# Comparing Complex and Reals

1. Sep 14, 2014

### Septimra

3 + 7i < 5

Is that a valid statement?

Would that be taking the magnitude of 3 + 7i and comparing that to the magnitude of 5?

Or would it be as simple as subtracting and -2 + 7i < 0
But then what does that mean, for a complex number (-2 + 7i) to be less than zero?

2. Sep 14, 2014

### Staff: Mentor

It is not a valid statement. The "<" comparison simply does not exist for complex numbers.

3. Sep 14, 2014

### Septimra

So how would you bound a complex equation between a δ?

Because when you are doing ε δ proofs you often work with linear functions.
And when you get a quadratic, you simplify into linear functions and bound one of them.

for example:

lim f(x) = x2 - 25 = 0
x -> 5

0 < |x - 5| < δ → |f(x) - L| < ε
0 < |x - 5| < δ → |x2 - 25 -0| < ε
0 < |x - 5| < δ → |x2 - 25| < ε
0 < |x - 5| < δ → |x - 5||x + 5| < ε
0 < |x - 5| < δ → |g(x)||h(x)| < ε

set δ to 1

5 - δ < x < δ + 5
5 - 1 < x < 1 + 5
4 < x < 6

upper and lower bounds, apply it to the complementary equation: h(x) = x + 5
h(4) = 4 + 5 = 9
h(6) = 6 + 5 = 11

Because it is linear (x + 5), quick observation tells us it is increasing along the interval 4 < x < 6
meaning no y-value will ever be greater than 11 along this interval for this equation, hence

0 < |x - 5| < δ → |x - 5||x + 5| < |x - 5| 11 < ε

and the proof can be shown

My question is: Lets say you solve the quadratic and get imaginary roots, imaginary equations.

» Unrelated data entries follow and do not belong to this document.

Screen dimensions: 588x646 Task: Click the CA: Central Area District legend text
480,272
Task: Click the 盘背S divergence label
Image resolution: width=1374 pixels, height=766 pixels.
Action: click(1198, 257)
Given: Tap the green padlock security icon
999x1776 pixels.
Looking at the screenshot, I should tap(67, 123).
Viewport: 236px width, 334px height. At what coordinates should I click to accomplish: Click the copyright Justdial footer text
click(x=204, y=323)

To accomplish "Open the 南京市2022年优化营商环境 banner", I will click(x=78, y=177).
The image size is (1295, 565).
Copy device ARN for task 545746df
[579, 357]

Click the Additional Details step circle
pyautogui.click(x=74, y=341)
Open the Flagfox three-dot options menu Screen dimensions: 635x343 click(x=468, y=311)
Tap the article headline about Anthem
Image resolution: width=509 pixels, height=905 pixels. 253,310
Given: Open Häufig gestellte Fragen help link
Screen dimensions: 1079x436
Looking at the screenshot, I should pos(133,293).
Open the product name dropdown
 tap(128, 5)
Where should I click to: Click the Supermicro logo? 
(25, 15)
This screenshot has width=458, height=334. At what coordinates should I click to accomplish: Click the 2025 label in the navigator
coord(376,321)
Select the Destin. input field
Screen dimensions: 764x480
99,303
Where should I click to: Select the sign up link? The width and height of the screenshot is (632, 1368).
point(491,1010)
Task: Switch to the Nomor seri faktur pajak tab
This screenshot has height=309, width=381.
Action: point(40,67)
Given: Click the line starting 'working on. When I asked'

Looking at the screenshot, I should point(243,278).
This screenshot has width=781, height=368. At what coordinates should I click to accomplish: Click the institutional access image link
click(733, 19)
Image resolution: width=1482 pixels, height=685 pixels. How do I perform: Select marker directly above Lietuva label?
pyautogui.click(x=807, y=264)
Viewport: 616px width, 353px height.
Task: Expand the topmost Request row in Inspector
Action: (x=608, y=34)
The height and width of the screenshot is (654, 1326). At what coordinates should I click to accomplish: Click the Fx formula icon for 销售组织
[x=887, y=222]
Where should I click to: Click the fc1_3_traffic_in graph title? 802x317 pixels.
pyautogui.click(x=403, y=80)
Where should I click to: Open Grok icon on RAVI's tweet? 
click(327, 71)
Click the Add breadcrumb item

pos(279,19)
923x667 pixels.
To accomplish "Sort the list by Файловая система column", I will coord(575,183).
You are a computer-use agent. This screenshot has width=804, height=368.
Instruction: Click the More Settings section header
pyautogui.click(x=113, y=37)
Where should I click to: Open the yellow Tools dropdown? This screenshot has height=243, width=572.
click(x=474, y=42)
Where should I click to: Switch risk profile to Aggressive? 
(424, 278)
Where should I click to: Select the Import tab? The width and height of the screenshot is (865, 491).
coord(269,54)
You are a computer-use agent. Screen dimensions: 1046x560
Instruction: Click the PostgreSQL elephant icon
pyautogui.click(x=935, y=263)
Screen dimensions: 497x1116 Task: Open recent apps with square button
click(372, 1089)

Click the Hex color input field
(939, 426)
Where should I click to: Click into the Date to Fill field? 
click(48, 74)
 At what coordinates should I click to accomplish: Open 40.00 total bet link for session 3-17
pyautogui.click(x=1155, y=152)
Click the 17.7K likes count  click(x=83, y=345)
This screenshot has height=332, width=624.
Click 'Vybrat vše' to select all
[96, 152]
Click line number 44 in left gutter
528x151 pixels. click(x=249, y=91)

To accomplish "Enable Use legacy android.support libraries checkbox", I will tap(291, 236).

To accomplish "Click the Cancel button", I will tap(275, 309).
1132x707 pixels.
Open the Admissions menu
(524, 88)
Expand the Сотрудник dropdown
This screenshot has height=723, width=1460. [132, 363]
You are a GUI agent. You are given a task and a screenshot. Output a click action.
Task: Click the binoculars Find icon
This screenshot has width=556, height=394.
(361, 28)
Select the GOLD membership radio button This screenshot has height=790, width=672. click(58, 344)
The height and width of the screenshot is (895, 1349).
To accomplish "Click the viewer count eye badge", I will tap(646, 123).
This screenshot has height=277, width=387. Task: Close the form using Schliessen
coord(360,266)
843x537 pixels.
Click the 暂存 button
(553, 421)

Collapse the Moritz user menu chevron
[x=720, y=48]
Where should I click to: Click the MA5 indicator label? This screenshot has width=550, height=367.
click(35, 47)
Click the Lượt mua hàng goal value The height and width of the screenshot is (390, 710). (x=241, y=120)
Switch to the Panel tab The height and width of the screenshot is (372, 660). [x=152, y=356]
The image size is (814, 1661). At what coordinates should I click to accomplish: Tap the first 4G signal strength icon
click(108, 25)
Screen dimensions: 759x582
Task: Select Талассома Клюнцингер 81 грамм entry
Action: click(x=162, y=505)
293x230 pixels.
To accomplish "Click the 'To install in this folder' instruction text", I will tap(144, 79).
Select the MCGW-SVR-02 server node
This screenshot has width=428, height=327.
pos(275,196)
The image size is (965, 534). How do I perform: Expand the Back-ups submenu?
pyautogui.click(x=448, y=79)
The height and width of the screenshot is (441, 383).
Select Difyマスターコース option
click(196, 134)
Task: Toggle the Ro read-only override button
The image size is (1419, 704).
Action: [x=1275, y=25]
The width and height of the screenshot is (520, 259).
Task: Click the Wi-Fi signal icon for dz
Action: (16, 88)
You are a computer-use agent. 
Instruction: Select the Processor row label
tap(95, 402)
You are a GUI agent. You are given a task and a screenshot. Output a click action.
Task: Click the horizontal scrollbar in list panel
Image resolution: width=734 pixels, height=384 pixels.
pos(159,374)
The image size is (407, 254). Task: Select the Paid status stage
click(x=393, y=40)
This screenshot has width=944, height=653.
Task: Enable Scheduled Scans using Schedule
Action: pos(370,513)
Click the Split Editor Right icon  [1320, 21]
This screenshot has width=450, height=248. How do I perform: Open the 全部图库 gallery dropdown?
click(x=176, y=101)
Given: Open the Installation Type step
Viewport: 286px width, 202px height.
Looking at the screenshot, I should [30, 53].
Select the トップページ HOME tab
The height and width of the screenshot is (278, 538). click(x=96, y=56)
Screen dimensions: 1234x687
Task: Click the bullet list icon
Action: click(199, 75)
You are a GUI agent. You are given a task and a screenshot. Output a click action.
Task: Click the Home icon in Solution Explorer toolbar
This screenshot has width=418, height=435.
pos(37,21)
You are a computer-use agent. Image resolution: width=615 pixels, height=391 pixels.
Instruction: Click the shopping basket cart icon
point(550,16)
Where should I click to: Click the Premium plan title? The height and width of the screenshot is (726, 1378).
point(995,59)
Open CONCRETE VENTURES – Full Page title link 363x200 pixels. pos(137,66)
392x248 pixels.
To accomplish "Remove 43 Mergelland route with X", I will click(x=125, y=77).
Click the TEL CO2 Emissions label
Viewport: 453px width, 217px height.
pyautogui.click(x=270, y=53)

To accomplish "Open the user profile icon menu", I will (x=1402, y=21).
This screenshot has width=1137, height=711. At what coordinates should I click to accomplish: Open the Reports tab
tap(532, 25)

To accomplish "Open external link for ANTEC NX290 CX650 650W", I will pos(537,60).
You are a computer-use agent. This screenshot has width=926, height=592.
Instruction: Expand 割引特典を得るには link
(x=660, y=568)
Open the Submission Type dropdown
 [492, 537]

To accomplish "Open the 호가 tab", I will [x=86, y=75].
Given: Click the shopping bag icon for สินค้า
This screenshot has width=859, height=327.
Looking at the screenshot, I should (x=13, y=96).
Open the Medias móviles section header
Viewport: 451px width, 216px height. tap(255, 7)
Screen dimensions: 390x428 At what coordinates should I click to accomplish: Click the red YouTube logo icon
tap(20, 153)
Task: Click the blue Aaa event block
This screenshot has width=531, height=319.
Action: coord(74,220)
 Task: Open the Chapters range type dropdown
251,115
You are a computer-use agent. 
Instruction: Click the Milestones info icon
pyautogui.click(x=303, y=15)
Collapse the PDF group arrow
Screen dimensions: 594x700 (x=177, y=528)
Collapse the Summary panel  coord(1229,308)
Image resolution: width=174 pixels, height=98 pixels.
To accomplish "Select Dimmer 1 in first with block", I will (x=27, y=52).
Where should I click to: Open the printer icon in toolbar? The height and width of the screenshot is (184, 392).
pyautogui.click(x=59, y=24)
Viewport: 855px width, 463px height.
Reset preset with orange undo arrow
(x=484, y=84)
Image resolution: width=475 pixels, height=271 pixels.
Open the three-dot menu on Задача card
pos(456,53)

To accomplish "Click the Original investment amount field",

Lets say that h(x) is a function with imaginaries within. How would I bound that function by a δ of 1, or by anything for that matter, to make sure it is not increasing without bounds?

4. Sep 14, 2014

### Staff: Mentor

All those comparisons are done in the real numbers. The magnitude of a complex number is always real, and all the other numbers used there are real as well.

5. Sep 14, 2014

### WWGD

But to nitpick, there is no ordering that respects the field properties ; there are always orderings to be defined.

6. Sep 14, 2014

### DivergentSpectrum

A couple of ways.
if you are defining a boundary of complex numbers of the form x+iy you can use functions

You could have 2 functions y1 (x) and y2 (x)
If the graph of y2 is higher than y1 over the entire boundary x=a to x=b, then the following inequalities would work:
X <y2 (x)
AND
x> y1 (x)
AND

b> x> a

This is because complex numbers form a plane with x y coordinates

7. Sep 14, 2014

### Staff: Mentor

Yes you can define orderings, but there is no standard ordering, so just using "<" without an explicit non-standard definition is not meaningful.

8. Sep 14, 2014

### Septimra

So you cannot bound an equation with imaginary parts? What you are saying is that to do that wouldn't even make sense.

9. Sep 15, 2014

### WWGD

You can always defined an order (<,S)on any set S ; a partial order is a relationship on the set that is
i)Reflexive
ii)Antisymmetric
iii) Transitive

If any two elements z,w are comparable, i.e., if you can always decide whether z<w or w<z , then the order is
a total order; otherwise it is a partial order. Examples of partial order, maybe the most natural one, is that
defined on the collection of subsets by inclusion. Maybe the best example of a total order is that of the Reals
with a>b => a-b >0 .

What you cannot always do is to have an order that is "preserved" by, or respects the field properties.
http://en.wikipedia.org/wiki/Ordered_field

Now, the Reals under the standard < , i.e., a<b iff (Def.) b-a>0 are an ordered field. Notice the problem comes
from the imaginary numbers (assuming the Real part) : if i>0 , then i.i =-1 . Now you can then assume in
your theory that -1>0 . But then (-1)(-1)=1 >0 , so 1>0 and -1>0 . But then 1+(-1)=0 >0

Check out the linked page to see how it is not possible to turn the usual Complex numbers; usual sum and product, into an ordered field.

Basically , a<b can mean many different things depending on the context.

Last edited: Sep 15, 2014
10. Sep 15, 2014

### Staff: Mentor

Those typical bounds are bounds for the magnitude of the complex number. The magnitude is a real value, and sure, this can have bounds.

11. Sep 15, 2014

### Curious3141

Not only is the magnitude real, but it is a non-negative real. Just wanted to add that.